Objective. Report how many lines in the items below contain the string "READ", giving only the number.

Extracted data.
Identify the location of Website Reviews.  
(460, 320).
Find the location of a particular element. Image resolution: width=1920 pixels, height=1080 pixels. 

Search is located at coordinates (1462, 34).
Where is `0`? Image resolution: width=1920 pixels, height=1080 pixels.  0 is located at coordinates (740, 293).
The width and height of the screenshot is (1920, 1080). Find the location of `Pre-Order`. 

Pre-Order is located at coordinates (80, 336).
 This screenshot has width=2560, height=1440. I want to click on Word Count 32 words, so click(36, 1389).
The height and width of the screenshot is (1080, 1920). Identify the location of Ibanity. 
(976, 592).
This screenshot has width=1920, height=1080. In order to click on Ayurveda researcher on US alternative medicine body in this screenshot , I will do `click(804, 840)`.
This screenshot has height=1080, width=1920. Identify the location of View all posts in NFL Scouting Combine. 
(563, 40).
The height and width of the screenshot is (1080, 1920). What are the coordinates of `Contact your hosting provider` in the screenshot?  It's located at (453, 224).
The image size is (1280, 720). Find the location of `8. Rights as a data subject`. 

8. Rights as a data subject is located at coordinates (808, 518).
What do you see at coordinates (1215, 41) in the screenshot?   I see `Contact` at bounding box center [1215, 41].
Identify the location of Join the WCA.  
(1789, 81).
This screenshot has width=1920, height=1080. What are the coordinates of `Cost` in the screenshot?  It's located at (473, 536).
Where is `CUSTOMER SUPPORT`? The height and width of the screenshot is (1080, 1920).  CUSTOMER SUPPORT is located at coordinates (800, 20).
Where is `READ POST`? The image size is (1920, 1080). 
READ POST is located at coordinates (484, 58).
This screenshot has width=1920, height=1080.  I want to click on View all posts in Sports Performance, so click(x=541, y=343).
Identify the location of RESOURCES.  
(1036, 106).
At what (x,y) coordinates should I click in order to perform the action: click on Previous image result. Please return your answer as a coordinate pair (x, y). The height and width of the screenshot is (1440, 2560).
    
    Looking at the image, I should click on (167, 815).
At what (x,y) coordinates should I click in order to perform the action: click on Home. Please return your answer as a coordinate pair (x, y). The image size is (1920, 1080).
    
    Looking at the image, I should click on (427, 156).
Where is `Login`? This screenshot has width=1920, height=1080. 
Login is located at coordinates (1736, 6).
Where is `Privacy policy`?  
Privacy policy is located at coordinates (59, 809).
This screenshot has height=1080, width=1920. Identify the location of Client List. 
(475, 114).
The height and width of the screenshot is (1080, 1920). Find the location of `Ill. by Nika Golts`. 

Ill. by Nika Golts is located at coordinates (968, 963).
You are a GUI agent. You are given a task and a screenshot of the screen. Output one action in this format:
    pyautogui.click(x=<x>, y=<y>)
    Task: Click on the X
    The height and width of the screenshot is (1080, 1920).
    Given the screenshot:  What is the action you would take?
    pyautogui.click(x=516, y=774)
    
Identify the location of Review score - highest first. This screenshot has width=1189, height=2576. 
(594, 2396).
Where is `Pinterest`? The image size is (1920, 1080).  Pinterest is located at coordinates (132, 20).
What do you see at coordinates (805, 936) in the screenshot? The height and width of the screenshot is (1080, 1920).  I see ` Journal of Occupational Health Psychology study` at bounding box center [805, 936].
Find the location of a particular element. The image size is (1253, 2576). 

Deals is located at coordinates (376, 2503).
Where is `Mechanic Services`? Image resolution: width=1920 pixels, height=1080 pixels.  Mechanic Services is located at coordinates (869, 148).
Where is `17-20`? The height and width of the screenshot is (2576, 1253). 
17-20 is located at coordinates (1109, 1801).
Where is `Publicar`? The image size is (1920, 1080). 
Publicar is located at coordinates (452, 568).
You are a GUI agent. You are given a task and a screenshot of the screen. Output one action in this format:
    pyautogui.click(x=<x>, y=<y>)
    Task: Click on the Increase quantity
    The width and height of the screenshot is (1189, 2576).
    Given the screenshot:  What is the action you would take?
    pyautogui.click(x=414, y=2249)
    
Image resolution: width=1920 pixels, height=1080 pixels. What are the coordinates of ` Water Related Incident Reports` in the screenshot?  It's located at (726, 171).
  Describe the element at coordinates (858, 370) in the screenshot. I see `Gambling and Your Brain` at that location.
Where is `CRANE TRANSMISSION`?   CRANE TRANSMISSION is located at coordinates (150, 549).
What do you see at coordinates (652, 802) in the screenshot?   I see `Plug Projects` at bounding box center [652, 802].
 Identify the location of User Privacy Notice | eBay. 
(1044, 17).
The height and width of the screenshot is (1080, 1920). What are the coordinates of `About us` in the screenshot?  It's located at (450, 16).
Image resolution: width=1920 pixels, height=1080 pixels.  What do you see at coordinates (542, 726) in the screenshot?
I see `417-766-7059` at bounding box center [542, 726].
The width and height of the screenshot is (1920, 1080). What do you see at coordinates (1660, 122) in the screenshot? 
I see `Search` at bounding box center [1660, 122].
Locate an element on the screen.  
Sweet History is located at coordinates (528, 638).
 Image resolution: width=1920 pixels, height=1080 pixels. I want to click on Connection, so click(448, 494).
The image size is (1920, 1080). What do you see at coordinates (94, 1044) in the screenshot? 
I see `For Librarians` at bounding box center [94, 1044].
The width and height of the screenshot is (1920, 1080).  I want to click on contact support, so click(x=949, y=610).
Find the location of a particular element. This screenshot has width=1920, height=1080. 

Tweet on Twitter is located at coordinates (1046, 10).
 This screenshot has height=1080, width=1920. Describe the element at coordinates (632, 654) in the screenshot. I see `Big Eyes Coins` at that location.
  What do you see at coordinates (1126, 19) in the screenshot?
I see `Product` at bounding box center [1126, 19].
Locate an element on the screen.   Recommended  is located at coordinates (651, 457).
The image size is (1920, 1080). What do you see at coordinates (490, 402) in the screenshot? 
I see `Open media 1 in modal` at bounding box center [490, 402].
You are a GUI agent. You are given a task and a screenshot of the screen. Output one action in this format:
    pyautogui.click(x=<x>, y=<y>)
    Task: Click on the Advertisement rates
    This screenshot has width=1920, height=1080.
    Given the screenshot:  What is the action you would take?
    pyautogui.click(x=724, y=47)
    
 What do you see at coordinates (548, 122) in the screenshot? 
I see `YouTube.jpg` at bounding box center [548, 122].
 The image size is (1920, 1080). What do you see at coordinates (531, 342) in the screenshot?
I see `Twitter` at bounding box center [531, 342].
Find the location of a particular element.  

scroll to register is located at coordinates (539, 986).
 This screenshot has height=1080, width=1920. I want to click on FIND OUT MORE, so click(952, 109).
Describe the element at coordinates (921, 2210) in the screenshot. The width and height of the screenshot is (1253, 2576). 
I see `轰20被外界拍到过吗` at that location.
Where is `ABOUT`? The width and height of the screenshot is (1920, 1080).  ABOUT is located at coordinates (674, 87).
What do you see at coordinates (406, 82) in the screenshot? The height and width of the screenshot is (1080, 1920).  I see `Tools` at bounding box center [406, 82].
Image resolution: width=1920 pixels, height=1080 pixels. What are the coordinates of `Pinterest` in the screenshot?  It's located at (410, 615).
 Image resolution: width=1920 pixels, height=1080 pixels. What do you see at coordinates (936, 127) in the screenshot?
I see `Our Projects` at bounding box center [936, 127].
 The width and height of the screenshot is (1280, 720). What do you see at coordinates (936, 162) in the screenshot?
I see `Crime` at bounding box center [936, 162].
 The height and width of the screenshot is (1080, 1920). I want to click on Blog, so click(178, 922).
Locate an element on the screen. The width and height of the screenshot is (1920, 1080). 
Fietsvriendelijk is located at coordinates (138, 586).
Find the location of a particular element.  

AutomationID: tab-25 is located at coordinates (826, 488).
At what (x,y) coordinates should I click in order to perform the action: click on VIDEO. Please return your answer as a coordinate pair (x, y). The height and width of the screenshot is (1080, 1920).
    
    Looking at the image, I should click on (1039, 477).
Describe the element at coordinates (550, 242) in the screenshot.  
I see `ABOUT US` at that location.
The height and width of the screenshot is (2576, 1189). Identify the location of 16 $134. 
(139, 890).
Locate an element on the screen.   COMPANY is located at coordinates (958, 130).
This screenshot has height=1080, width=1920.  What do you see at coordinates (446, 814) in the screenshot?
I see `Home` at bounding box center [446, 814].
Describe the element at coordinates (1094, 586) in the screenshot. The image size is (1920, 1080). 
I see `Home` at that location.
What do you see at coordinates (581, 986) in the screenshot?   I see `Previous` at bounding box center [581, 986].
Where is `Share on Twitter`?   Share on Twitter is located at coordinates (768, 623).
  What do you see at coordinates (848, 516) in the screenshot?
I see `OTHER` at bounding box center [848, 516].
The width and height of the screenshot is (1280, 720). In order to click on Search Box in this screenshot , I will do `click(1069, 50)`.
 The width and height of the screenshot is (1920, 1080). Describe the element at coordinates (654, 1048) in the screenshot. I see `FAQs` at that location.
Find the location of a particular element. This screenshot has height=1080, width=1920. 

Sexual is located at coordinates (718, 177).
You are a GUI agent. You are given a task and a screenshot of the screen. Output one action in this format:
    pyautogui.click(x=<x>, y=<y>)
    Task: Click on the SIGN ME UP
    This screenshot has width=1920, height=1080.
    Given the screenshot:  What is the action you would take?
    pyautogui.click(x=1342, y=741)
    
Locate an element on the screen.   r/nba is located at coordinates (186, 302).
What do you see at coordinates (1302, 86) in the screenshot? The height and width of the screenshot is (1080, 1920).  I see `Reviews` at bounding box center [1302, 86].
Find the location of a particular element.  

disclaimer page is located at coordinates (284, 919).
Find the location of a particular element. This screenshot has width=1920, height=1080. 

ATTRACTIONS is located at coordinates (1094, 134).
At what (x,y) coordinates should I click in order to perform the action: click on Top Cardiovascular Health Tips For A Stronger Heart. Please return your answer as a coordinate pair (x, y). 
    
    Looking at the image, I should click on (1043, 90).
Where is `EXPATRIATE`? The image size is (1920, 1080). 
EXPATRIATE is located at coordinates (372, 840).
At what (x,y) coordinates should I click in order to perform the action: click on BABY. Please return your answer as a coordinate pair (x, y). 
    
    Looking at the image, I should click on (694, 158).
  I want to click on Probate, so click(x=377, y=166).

Output for this task. 2